A govt web site approximates costs for RFH at $4-$6/sf depending on yada yada yada and not counting the heat source. I’ve seen HVAC contractors use $5 as a crude budget number, so there’s some consistency.
But materials come to only about $1/sf on at least one site I found.
Is all the rest labor and profit? Or is there a more accurate way to breakdown the cost of RFH? What are good numbers for budgetting and what’s the rough breakdown (without getting too personal on your margins and such)? Thanks.
Replies
Ballpark?
Usually, the tubing itself runs about $1 a sqft.
From there, you have to pick your poison...
Gypcrete about $2.50. Second soleplate for gypcrete is minimal.
Manifolds/mixing valve/outdoor reset/thermocouples/control&relay boxes/pumps/Cu plumbing from boiler to manifolds...depends on layout & design.
Foil-faced polyiso...about $0.30 a sqft
Al plates & staples...staples are negligible (figured in the $1 a foot cost of the tubing), Al plates try not to use them, depends on the thermal properties of the room, but typically not required.
Go the Warmboard route? That's about $4 a foot over what a traditional subfloor would run, but it does eliminate a few things required by gypcrete, while requiring a few things gypcrete doesn't. In my locale it's somewhat more expensive than gypcrete, way more expensive than staple-up, though Warmboard has great thermal performance.
Profit? Profit??
Summary? For materials only, a staple-up could be had for about $1.50 a foot. Gypcrete about $4.75, Warmboard about $5.45 (WB cost reduced by omitting traditional subfloor).
Your mileage could vary.
I was trying to keep away from flooring components. Just tube, manifolds, tstats, etc--installed costs of all the stuff beyond the boiler that ya gotta have regardless of the concrete/gyp/warmboard choice.
And speaking of installation systems, ever see this: http://www.pfgindustries.com/ Couldn't find cost data, so I suspect the worst.
Jim: Mongo has some good numbers there. I think where RFH really shines is in slab-on-grade. No gypcrete, no staples, no aluminium fins. No floor space eaten up with registers or baseboards. Just spend two hours tying it down to the 6"x6" #10 WWF, (make a diagram of tubing routes, IMHO), and then pour away. Then $1/foot is reasonable. Plus you save $x/foot for ductwork and registers or baseboards and hydronic piping. Where X is $2 or $3.

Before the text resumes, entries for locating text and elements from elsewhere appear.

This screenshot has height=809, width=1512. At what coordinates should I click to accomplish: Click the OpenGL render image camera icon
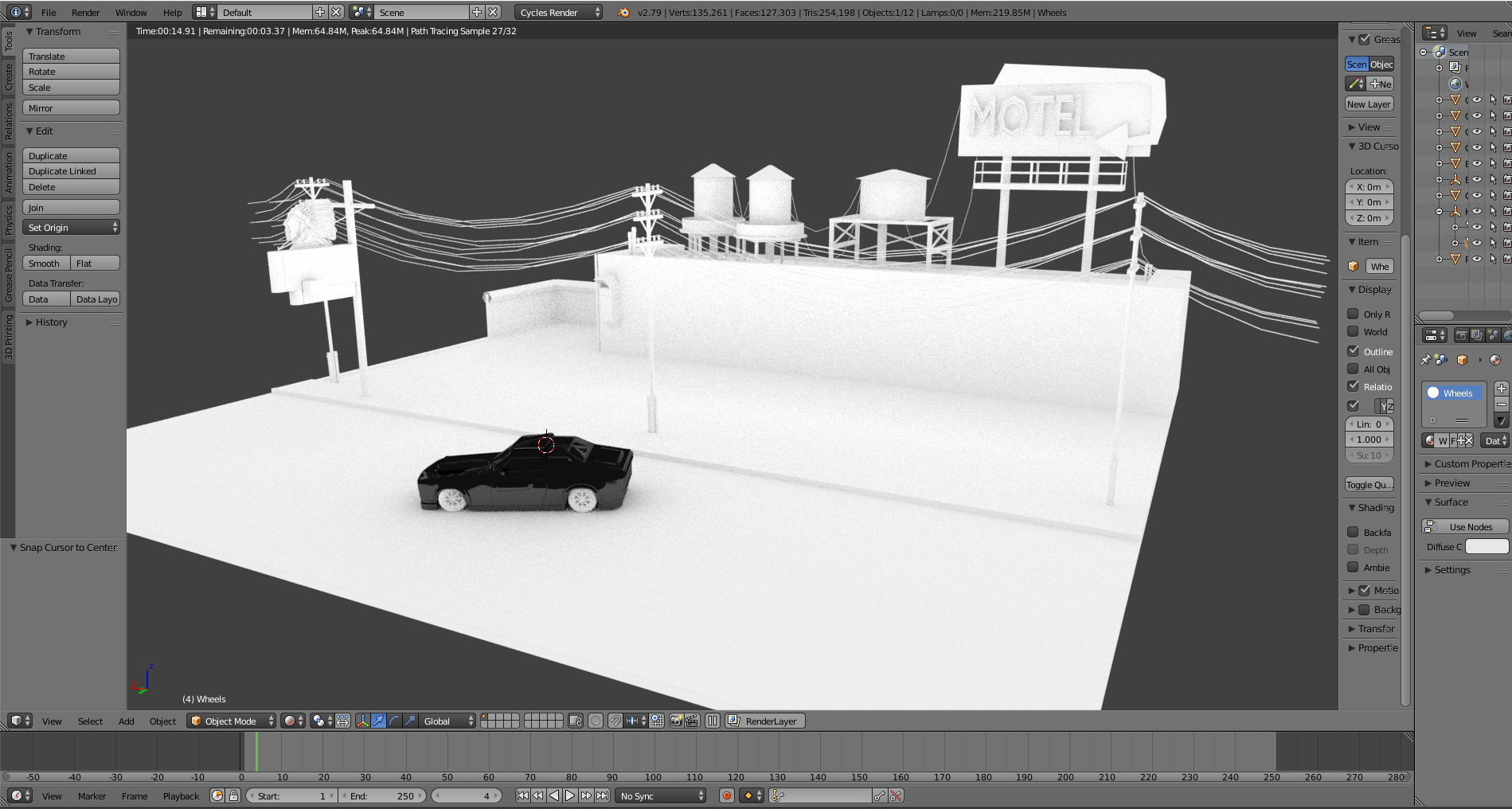[x=676, y=721]
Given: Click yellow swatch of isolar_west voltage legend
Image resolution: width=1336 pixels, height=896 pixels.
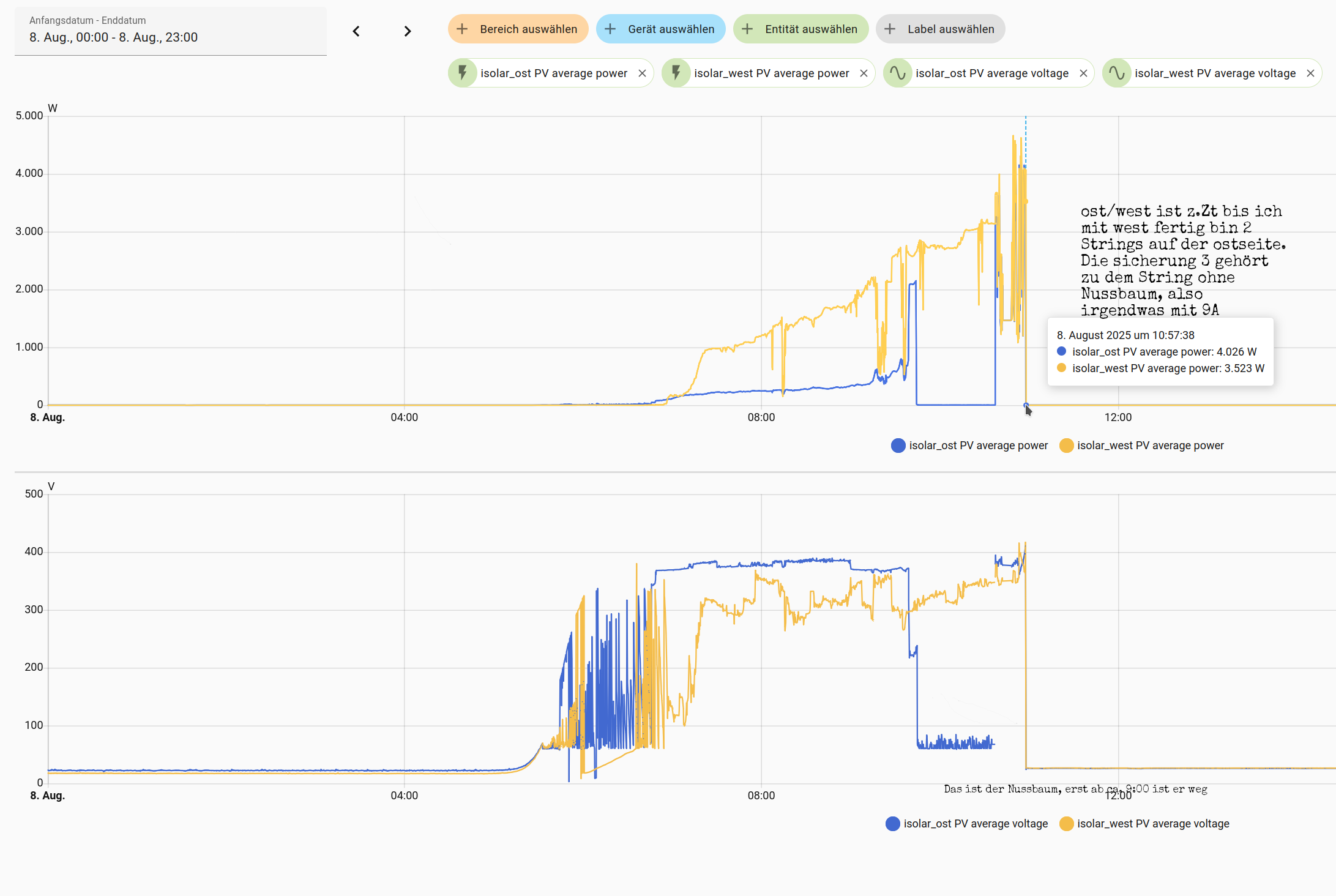Looking at the screenshot, I should tap(1067, 824).
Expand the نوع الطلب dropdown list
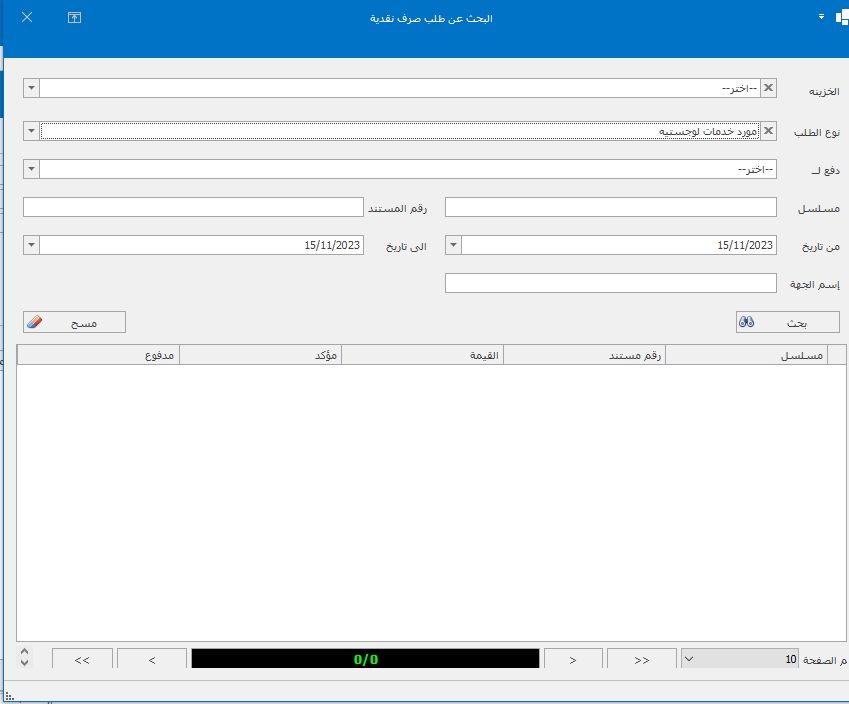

Regarding manifolds and thermostats: To compare apples and apples, I'd leave those out. If you have 5 zones of baseboards, you need 5 t-stats and 5 solenoid valves in the manifold, just like in RFH. Compared to forced air, I'd compared it to a RFH system with ONE thermostat and manually adjusted balancing valves. Not that I'd ever install such a system, but forced air is often done like that. I suppose I would throw another $50 or $100 per zone at RFH heating costs because the thermostats need to be smarter in a high mass (slab or gypcrete) system.